- _Passage provided_
I remember the advice I used to get when I was just beginning my career as a stand-up comedian, way back during the first Obama administration. Older comics would tell me, “Write as much as possible, get on stage as much as possible, go to shows and hang out and show face and network. Eventually something will open up for you.” It feels quaint looking back on it now. The advice they were giving me was wrong, but neither of us knew it yet. It had worked for them and their peers in an earlier generation, but the world at large, and by extension the comedy world, was careening towards an entirely different way of life. Soon enough, we’d all be living and working online.

- _Input data_
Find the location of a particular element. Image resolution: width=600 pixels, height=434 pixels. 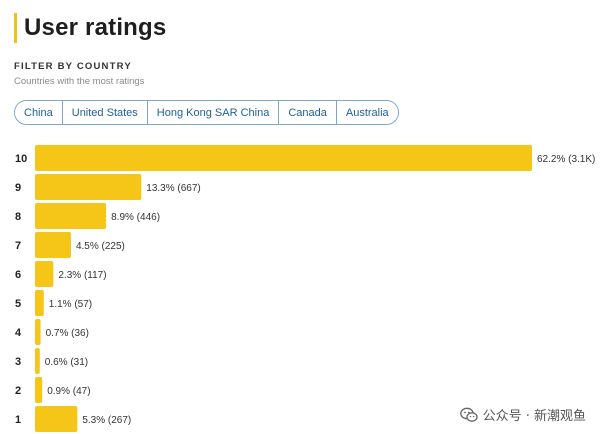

- _Task A_
Answer these from the passage on early stand-up career advice:
(i) During which period did the narrator begin working as a stand-up comedian?
(ii) According to the older comics, what would eventually happen if the narrator followed their advice?
(iii) Where does the passage say everyone would soon be living and working?
- _Task B_
Rewrite everything from "I remember the" down to "and working online." in the passage on early stand-up career advice, switching "comedian" to "performer".

- _Your solution A_
(i) During the first Obama administration.
(ii) Something would open up for the narrator.
(iii) Online.

- _Your solution B_
I remember the advice I used to get when I was just beginning my career as a stand-up performer, way back during the first Obama administration. Older comics would tell me, “Write as much as possible, get on stage as much as possible, go to shows and hang out and show face and network. Eventually something will open up for you.” It feels quaint looking back on it now. The advice they were giving me was wrong, but neither of us knew it yet. It had worked for them and their peers in an earlier generation, but the world at large, and by extension the comedy world, was careening towards an entirely different way of life. Soon enough, we’d all be living and working online.